ここでは、実際に企業で起こったトラブルの事例をご紹介します。
A信用金庫は、従業員に対して時間外手当を支払わない「サービス残業」をさせたとして、労働基準法に基づく是正勧告を受けました。 その対象は全従業員の約半数に上り、聞き取りなどによって過去1年以内に未払いの時間外手当が合計約1億円に上ることを確認しました。 A信用金庫は労基署へ是正報告書を提出し、未払い分の時間外手当約1億円を従業員に支払いました。

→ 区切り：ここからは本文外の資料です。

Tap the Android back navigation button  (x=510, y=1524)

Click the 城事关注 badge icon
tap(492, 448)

日常的に性的な会話をする管理職を不快に思っている従業員が会社に相談したものの、会社側は大きな問題にすることを避けてセクハラ防止対策は取りませんでした。 そのため従業員の不満が膨らみ、職場環境は非常に悪化してしまいました。
音楽好きの従業員が音楽データをまとめてダウンロードするために、会社のパソコンにファイル共有ソフトを入れました。 そうしてダウンロードしたファイルのひとつによってパソコンがウイルスに感染し、その従業員が使用しているパソコンのデータが全てネット上に公開されてしまいました。

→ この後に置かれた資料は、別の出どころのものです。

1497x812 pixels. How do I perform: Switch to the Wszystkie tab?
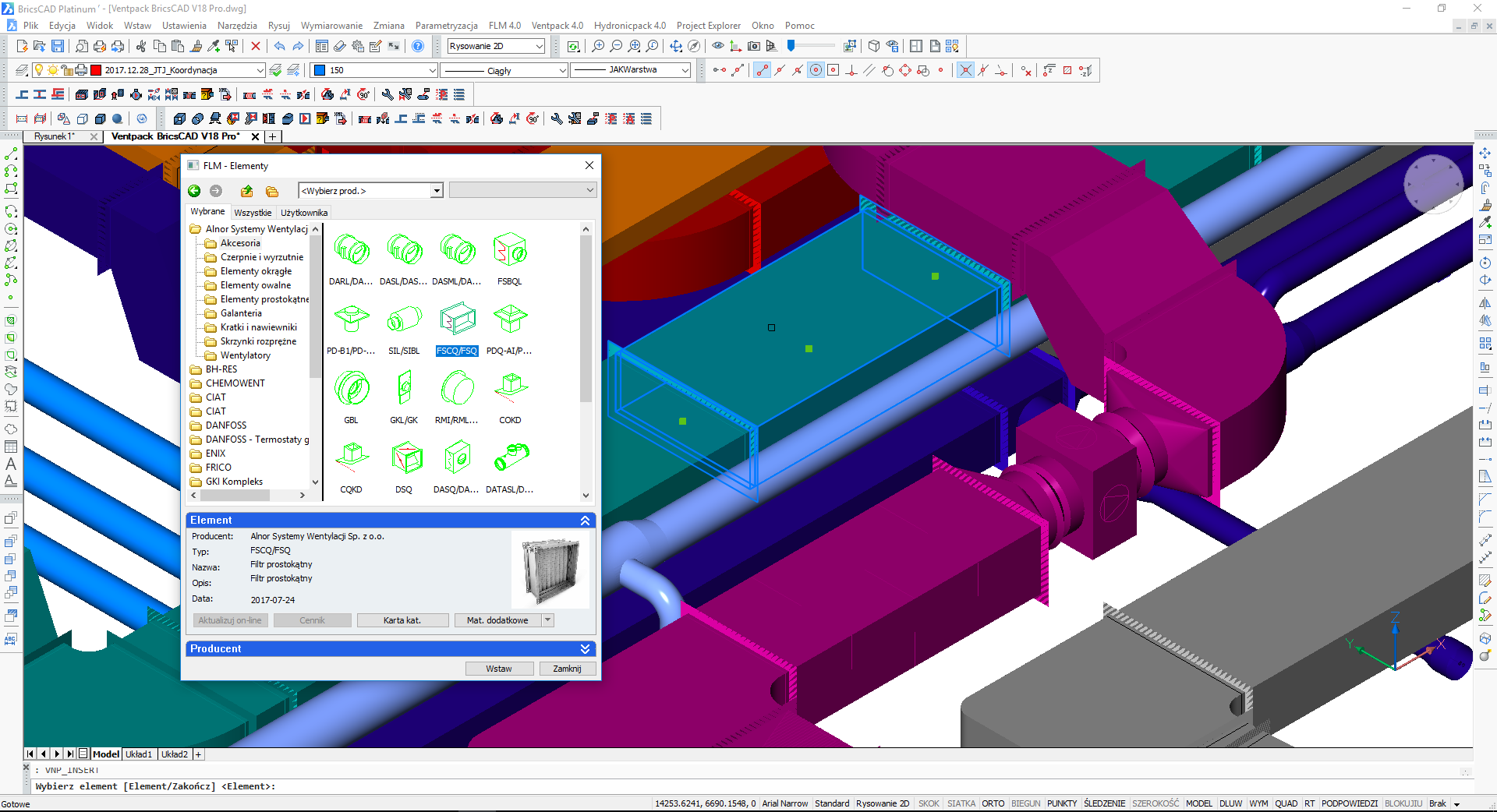253,213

A社に勤めていた従業員が、退職後にライバル会社Bを設立し、それと同時にA社の優秀な従業員数名を引き抜きました。 A社はB社に移った従業員には退職金を支給しないことにしましたが、「そのような理由で退職金が支払われない旨の規程はない」と主張され、結局退職金を支払うことになりました。
従業員は10名を超えているものの、就業規則を作成せずにいたC社。
ある時、他の社員とトラブルを起こした社員が賞与支給日の直前に退職届を出してきました。
C社では従来から賞与の支給日に在籍していない者には賞与の支払いはしていなかったため、この社員にも賞与は支払いませんでした。
しかし、退職した社員から賞与を支払うよう連絡があったのです。
結局、明確な就業規則がないために説得に非常に時間と労力がかかりました。